The system software component of operations includes controls over the effective acquisition, implementation, configuration and maintenance of operating system software, database management systems, middleware software, communications software, security software, and utilities that run the system and allow applications to function. System software also provides the incident tracking, system logging and monitoring functions. System software can report on users of utilities, so if someone accesses these powerful data-altering functions, that individual’s use is recorded and reported for review.
Access to Programs and Data
Access controls over programs and data assume greater importance as internal and external connectivity to entity networks grows. Internal users may be halfway around the world or down the hall, and there may be thousands of external users accessing, or trying to access, entity systems. Effective access security controls can provide a reasonable level of assurance against inappropriate access and unauthorized use of
systems. If designed well, they can intercept unethical hackers, malicious software and other intrusion attempts.
Adequate access control activities, such as secure passwords, Internet firewalls, data encryption and cryptographic keys, can be effective methods of preventing unauthorized access. User accounts and related access privilege controls restrict the applications or application functions only to authorized users that need them to do
their jobs, supporting an appropriate segregation of duties. Review of the user profiles that permit or restrict access should be frequent and timely. Former or disgruntled employees can be a threat to a system; therefore, terminated employee passwords
and user IDs should be revoked immediately. By preventing unauthorized use of, and changes to, the system, an entity protects its data and program integrity.

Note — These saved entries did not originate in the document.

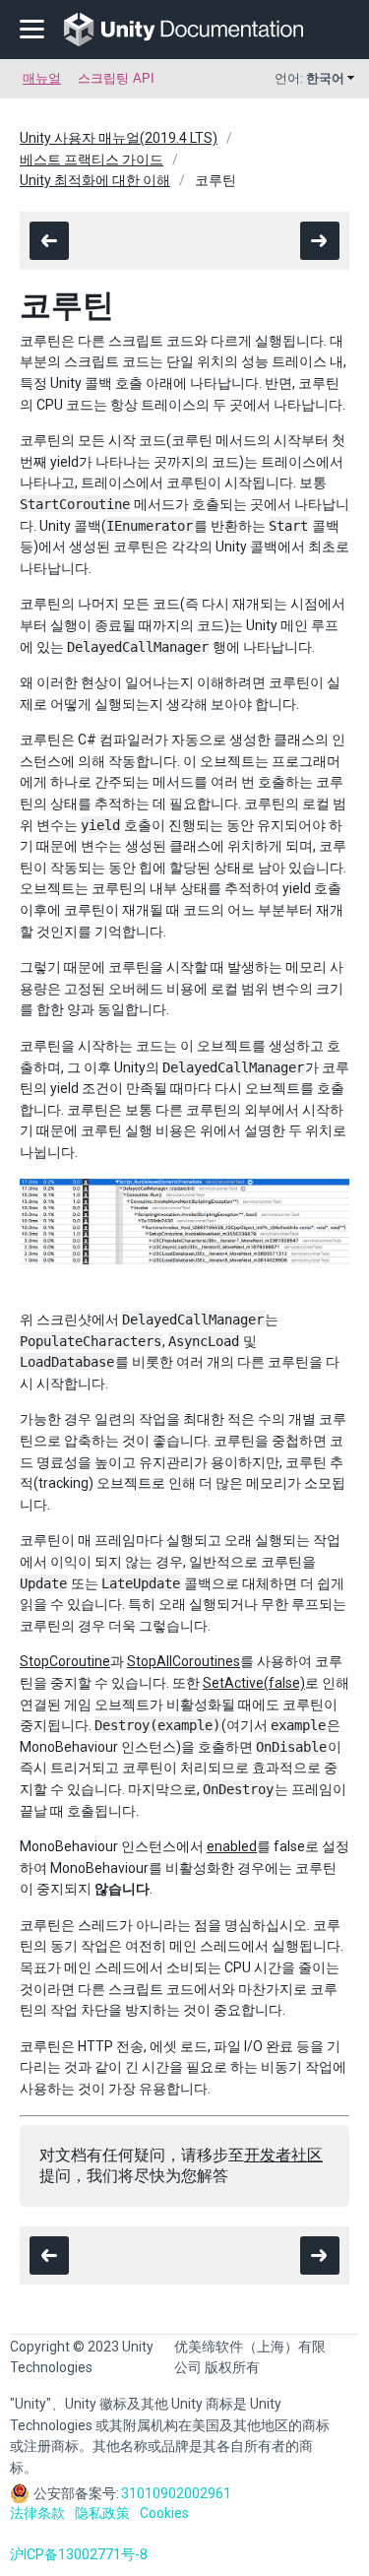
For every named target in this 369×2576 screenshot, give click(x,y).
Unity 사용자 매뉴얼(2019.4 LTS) (118, 138)
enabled (232, 1846)
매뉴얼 (42, 78)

Program Development and Change Management
Application software development and maintenance have two principal components: the acquisition and implementation of new applications and the maintenance of existing applications. The acquisition and implementation process for new applications tends to result in a high degree of failure.

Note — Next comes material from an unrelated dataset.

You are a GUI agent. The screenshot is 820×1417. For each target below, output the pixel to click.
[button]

To reduce acquisition and implementation risk, entities often employ an appropriate system development and quality assurance (QA) methodology. Standard software tools and IT architecture components often support this methodology. The methodology provides structure for the identification of automated solutions, system design and implementation, documentation requirements, testing, approvals, project management and oversight requirements, and project risk assessments.
Application maintenance addresses ongoing change management and the implementation of new releases of software. Appropriate controls over changes to the system should exist so that all changes are made properly. The extent of testing that is required for the new release of a system should also be determined. For example, the implementation of a major new software release may require the evaluation of enhancements to the system, extensive testing, user retraining and the rewriting of procedures. Controls may involve required authorization of change requests; review of the changes, approvals, documentation, testing and assessment of changes on other IT components; and implementation protocols. The change management process
also needs to be integrated with other IT processes, including incident management, problem management, availability management and infrastructure change control.